Hold that justification, because it is doing more than it appears. Every one of those rationales points the camera at the police: document their conduct, settle disputes about their actions, resolve complaints against them. That is the sale. But a camera does not know which way it is pointed. The same device that records an officer’s conduct records everyone the officer encounters, the bystanders, the complainants, the faces on a sidewalk, and it captures them in far greater number. The accountability story justified buying a tool whose larger output was always a stream of footage of the public. The watchdog was, by construction, also a recorder of everyone the watchdog passed.

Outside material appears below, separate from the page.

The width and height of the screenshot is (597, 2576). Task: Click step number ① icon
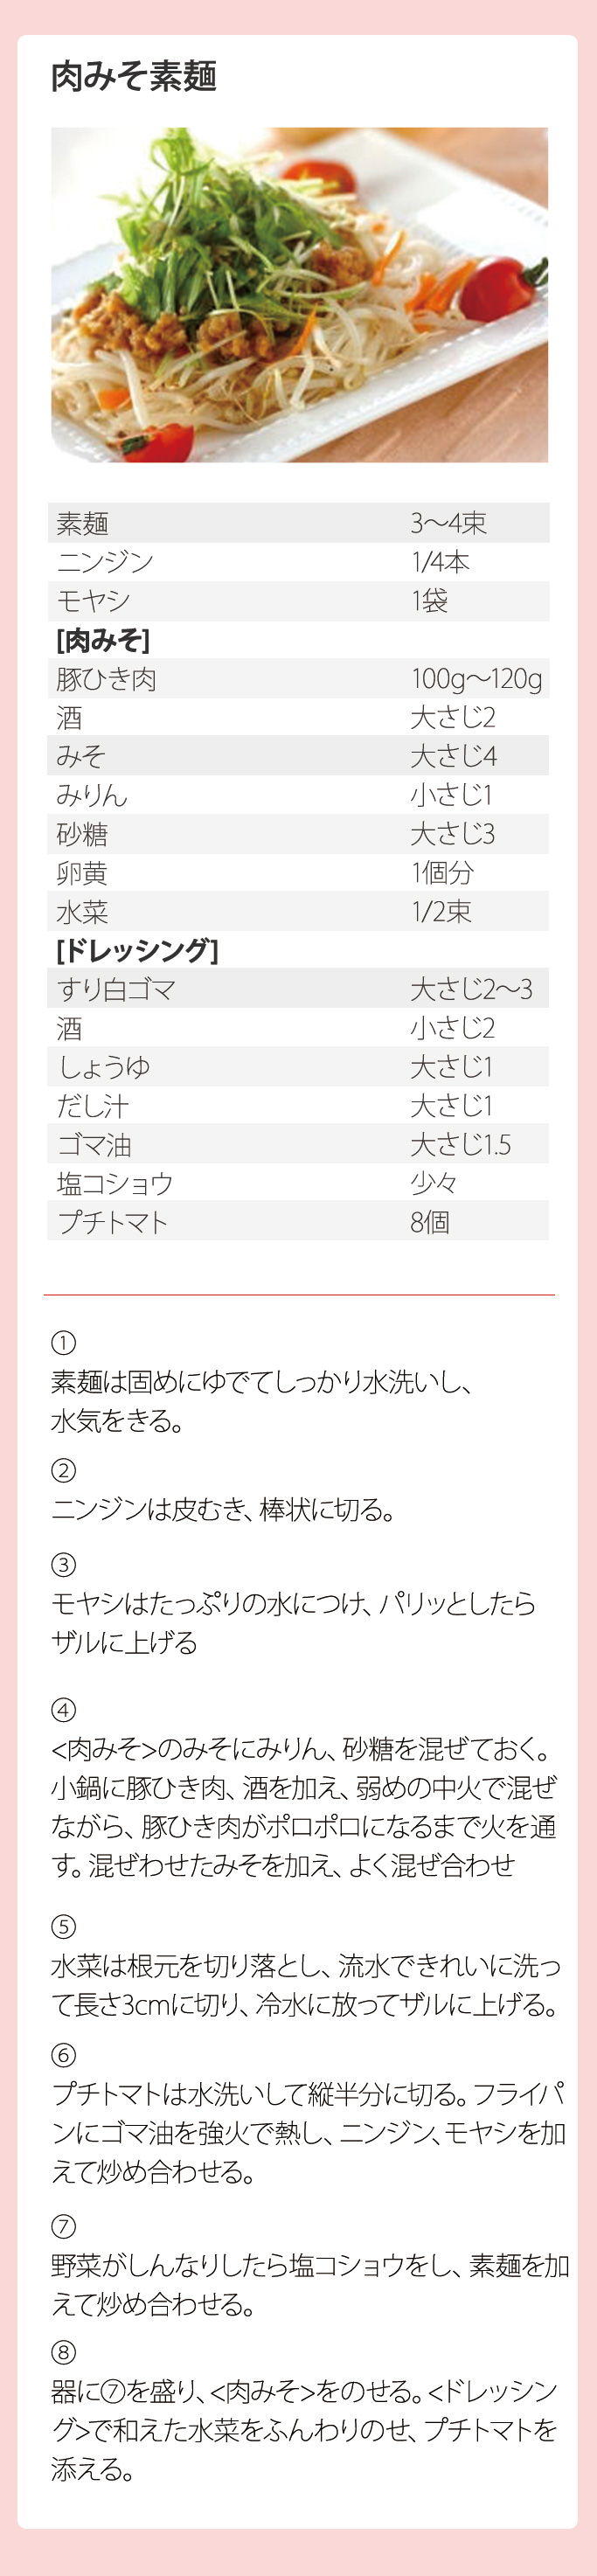click(63, 1342)
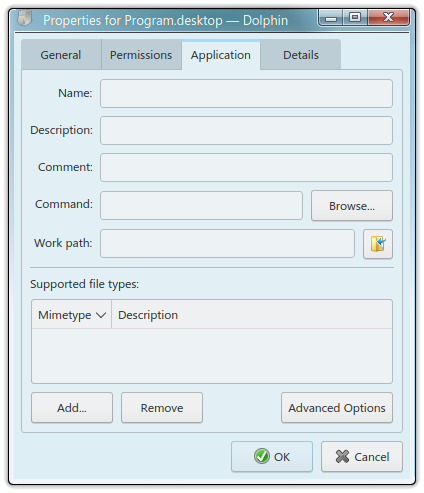Open Advanced Options
Image resolution: width=424 pixels, height=493 pixels.
tap(337, 408)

Counter: a camera that records the public as well as the officer is just how cameras work, and the accountability use is real. Both true. The question this case asks is what happens when someone notices that the device is already on every chest, the public stream is already flowing, and the only thing missing is a way to make the stream searchable by who is in it.
§02 · The lens turns around
That missing piece is artificial intelligence, and it inverts the device. A body camera with face recognition does not wait to be reviewed after an incident to settle a dispute about an officer. It watches, in the moment, everyone in front of it, and compares each face against a list. The direction of attention reverses: the camera sold to capture the conduct of the one person wearing it is repurposed to identify the many people standing before it. The watchdog becomes a bloodhound. Gideon Christian, an associate professor of artificial intelligence and law at the University of Calgary, named the reversal exactly: instead of a police body camera watching the police for the public, he said, “you now have that camera being retrofitted to watch the public on behalf of the police,” which he called “a very concerning reversal of the purpose of that tool.”

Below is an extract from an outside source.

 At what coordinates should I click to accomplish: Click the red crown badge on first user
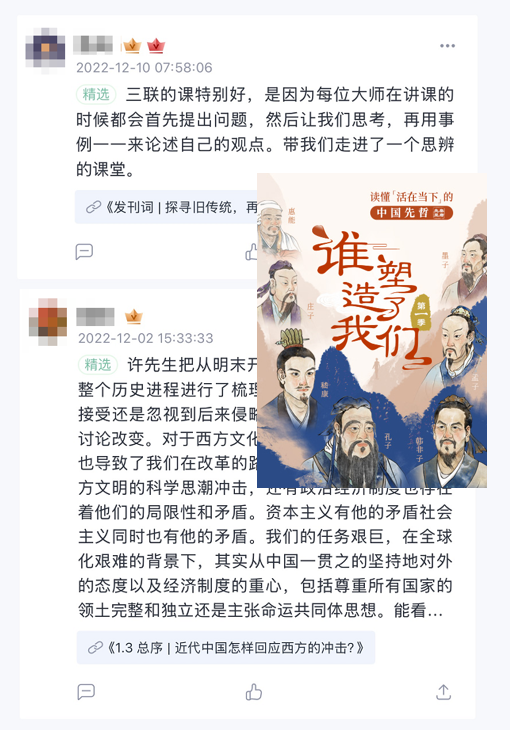[156, 46]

A camera to watch the police. Accountability after 2020, mandated for transparency.
AI reads every face in view and matches it against a watch list. The lens turns to the public.

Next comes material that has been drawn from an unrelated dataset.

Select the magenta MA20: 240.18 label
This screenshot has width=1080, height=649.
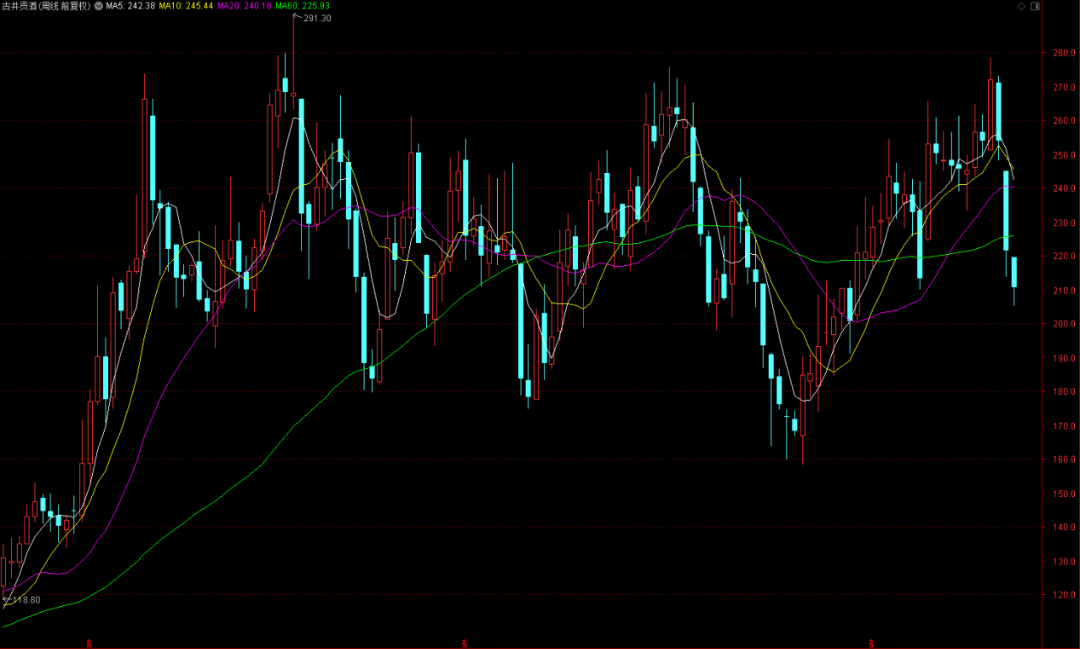[244, 6]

The accountability story remains, and carries the surveillance in under its name.
And the police force says so in its own filing. In the privacy assessment it submitted to Alberta’s regulator, the Edmonton Police Service calls automated facial recognition a “significant adaptation” of the body camera that creates a “more sensitive category of use of personal information,” and states it plainly: “The continuous scanning of faces for comparison against a watchlist constitutes proactive surveillance.” The device sold as a record of police conduct is described, in the force’s own words, as proactive surveillance of the public.
This is the laundering move stated cleanly. Take an instrument of outward surveillance, wrap it in a story about watching power, get it bought and normalised on that story, then activate the outward-facing capability the device always had. The reputational wash is “accountability”; the product that comes out the other side is a face-recognition network already mounted on thousands of officers, paid for and accepted before its real reach was switched on.
§03 · Edmonton crosses the line
This is not a forecast. On 2 December 2025, the Edmonton Police Service announced a pilot, switched on that month, of artificial-intelligence facial recognition running on officers’ body-worn cameras, the first police agency in Canada to try it. About fifty officers carried it on patrol. The system was trained to match faces against a watch list of roughly seven thousand people: by the acting superintendent’s account, 6,341 flagged with cautions such as “violent or assaultive,” “armed and dangerous,” “weapons,” “escape risk” and “high-risk offender,” plus a separate 724 with at least one serious criminal warrant.verified It ran only in daylight, only once an officer started recording, and in “silent mode”: the officers were not told whether a match was made, the results reviewed afterward at the station. A second phase, if approved, would push near-real-time match notifications to officers in the field.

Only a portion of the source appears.